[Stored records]
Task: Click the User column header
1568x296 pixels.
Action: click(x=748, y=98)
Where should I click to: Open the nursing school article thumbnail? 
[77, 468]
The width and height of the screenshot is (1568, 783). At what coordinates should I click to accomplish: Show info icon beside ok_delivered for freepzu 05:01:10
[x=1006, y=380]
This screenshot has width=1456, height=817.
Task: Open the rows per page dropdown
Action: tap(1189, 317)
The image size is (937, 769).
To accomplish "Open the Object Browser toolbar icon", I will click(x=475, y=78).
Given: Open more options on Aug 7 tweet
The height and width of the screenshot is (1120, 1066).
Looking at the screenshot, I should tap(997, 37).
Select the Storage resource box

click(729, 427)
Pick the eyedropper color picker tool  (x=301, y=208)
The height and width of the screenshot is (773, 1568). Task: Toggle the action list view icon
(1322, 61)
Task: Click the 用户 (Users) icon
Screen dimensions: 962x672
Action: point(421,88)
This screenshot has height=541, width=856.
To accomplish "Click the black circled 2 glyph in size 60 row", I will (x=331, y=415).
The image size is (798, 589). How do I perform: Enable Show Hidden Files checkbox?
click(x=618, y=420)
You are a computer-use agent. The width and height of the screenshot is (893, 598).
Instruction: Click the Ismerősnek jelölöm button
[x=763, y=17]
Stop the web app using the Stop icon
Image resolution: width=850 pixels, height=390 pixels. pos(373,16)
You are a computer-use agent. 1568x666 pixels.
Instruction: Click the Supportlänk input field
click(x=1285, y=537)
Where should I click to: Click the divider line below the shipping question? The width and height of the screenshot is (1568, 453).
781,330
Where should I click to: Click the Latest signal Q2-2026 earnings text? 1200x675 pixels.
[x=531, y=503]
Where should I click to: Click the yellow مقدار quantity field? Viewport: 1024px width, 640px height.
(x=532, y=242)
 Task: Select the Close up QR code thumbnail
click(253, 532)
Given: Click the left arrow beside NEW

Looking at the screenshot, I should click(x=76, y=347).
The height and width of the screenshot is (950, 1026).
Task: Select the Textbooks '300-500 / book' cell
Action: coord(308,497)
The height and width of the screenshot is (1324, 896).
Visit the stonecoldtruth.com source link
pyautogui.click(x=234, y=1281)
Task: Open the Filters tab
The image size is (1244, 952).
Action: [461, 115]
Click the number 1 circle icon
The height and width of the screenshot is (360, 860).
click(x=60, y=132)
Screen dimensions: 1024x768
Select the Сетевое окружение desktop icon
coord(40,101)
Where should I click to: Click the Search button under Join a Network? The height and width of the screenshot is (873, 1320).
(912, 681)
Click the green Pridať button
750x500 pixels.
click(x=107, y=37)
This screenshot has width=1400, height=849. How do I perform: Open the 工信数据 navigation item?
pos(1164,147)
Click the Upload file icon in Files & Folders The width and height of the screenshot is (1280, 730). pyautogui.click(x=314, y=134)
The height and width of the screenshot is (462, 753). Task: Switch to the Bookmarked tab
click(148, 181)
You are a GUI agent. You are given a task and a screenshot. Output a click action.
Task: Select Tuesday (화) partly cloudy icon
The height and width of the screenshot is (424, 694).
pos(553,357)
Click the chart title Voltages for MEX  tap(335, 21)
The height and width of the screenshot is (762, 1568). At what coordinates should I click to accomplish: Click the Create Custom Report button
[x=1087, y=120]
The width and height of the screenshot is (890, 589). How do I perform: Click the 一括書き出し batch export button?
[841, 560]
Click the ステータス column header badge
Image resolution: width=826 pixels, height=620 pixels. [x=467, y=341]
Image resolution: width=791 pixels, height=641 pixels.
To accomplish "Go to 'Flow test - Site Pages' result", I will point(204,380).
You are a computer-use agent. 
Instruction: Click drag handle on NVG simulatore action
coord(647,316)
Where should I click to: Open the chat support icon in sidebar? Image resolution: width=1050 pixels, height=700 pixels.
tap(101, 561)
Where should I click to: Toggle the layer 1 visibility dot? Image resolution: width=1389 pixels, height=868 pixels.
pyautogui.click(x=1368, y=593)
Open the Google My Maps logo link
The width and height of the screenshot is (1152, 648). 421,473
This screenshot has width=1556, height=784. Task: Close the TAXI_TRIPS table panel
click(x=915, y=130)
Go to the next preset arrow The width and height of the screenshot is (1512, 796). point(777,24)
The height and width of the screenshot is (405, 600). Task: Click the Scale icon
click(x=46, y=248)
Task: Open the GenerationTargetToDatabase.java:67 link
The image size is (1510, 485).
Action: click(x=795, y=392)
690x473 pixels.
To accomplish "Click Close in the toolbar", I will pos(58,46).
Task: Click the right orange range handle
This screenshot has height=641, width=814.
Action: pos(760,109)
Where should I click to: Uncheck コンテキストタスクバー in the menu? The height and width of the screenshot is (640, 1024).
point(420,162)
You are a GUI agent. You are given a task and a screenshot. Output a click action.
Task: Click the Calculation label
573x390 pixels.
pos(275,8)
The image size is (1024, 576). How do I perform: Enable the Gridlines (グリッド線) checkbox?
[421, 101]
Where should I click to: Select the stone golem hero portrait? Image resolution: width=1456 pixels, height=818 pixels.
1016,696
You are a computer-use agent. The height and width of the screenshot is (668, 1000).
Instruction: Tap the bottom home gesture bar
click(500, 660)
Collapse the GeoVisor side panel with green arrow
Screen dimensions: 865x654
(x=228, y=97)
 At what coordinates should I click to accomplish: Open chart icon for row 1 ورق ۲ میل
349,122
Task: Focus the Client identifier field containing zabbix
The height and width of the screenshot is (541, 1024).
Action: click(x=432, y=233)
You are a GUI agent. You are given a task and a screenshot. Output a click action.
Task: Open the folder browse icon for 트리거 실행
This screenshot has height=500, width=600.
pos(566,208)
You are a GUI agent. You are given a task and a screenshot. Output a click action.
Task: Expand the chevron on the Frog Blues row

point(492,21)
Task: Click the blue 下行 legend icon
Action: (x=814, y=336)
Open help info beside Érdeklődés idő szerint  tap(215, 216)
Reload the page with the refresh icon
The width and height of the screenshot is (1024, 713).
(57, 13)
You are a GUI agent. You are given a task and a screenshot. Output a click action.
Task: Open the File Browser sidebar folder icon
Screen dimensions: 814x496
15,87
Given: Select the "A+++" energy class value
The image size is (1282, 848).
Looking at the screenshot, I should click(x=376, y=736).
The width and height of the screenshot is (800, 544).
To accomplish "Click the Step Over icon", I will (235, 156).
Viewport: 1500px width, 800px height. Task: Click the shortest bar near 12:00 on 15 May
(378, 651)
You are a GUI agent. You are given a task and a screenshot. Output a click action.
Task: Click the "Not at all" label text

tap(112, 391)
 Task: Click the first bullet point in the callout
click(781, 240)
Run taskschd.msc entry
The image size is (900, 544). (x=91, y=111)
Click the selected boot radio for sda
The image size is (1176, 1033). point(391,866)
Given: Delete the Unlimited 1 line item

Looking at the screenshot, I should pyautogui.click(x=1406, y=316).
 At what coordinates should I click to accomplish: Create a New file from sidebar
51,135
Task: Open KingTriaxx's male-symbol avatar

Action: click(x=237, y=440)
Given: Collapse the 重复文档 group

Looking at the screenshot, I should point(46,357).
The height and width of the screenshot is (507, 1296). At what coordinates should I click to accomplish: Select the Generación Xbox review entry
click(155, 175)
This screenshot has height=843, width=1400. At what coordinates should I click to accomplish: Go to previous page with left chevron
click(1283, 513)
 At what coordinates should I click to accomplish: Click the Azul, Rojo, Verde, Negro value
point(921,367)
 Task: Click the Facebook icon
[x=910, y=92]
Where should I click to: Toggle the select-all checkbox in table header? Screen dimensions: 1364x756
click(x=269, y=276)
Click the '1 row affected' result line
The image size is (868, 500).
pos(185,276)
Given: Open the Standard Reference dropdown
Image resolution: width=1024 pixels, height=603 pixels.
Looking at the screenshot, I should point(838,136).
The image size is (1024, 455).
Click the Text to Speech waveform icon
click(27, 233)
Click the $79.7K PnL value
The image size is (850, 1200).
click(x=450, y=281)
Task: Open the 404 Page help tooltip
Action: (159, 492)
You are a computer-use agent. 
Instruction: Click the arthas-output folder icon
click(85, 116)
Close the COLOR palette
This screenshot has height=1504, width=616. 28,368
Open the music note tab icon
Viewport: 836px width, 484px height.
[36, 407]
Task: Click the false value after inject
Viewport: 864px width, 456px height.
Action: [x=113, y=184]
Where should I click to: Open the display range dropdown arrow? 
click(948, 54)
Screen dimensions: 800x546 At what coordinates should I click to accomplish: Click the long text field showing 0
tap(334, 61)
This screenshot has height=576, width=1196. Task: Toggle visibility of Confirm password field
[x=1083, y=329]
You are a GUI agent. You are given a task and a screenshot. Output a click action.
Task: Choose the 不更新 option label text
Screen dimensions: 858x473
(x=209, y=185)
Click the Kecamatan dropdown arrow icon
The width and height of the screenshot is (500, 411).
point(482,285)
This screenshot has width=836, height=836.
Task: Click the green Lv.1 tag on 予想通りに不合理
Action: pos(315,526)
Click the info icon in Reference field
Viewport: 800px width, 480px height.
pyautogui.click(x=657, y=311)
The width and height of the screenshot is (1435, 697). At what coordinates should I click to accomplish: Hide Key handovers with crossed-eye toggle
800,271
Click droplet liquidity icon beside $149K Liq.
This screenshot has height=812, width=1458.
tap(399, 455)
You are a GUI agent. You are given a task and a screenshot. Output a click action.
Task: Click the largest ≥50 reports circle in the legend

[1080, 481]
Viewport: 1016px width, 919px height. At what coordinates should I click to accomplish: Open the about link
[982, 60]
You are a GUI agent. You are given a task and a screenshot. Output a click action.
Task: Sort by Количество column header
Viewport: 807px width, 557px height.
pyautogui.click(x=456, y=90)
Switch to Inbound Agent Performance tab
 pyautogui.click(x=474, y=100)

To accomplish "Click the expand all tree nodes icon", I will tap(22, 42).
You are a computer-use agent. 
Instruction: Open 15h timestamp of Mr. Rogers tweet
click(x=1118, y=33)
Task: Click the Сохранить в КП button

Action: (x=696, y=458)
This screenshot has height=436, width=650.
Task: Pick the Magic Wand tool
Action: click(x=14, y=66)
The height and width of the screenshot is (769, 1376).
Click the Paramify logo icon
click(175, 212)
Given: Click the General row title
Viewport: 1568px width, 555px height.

**WHAT THE EXERCISE ASKS:** All lines from the one that contains "Click the info icon in Reference field" to the end of the records above are to be copied exactly; leave out the rest.

**REPLY TO THE TASK:**
Click the info icon in Reference field
Viewport: 800px width, 480px height.
pyautogui.click(x=657, y=311)
The width and height of the screenshot is (1435, 697). At what coordinates should I click to accomplish: Hide Key handovers with crossed-eye toggle
800,271
Click droplet liquidity icon beside $149K Liq.
This screenshot has height=812, width=1458.
tap(399, 455)
You are a GUI agent. You are given a task and a screenshot. Output a click action.
Task: Click the largest ≥50 reports circle in the legend

[1080, 481]
Viewport: 1016px width, 919px height. At what coordinates should I click to accomplish: Open the about link
[982, 60]
You are a GUI agent. You are given a task and a screenshot. Output a click action.
Task: Sort by Количество column header
Viewport: 807px width, 557px height.
pyautogui.click(x=456, y=90)
Switch to Inbound Agent Performance tab
 pyautogui.click(x=474, y=100)

To accomplish "Click the expand all tree nodes icon", I will tap(22, 42).
You are a computer-use agent. 
Instruction: Open 15h timestamp of Mr. Rogers tweet
click(x=1118, y=33)
Task: Click the Сохранить в КП button

Action: (x=696, y=458)
This screenshot has height=436, width=650.
Task: Pick the Magic Wand tool
Action: click(x=14, y=66)
The height and width of the screenshot is (769, 1376).
Click the Paramify logo icon
click(175, 212)
Given: Click the General row title
Viewport: 1568px width, 555px height.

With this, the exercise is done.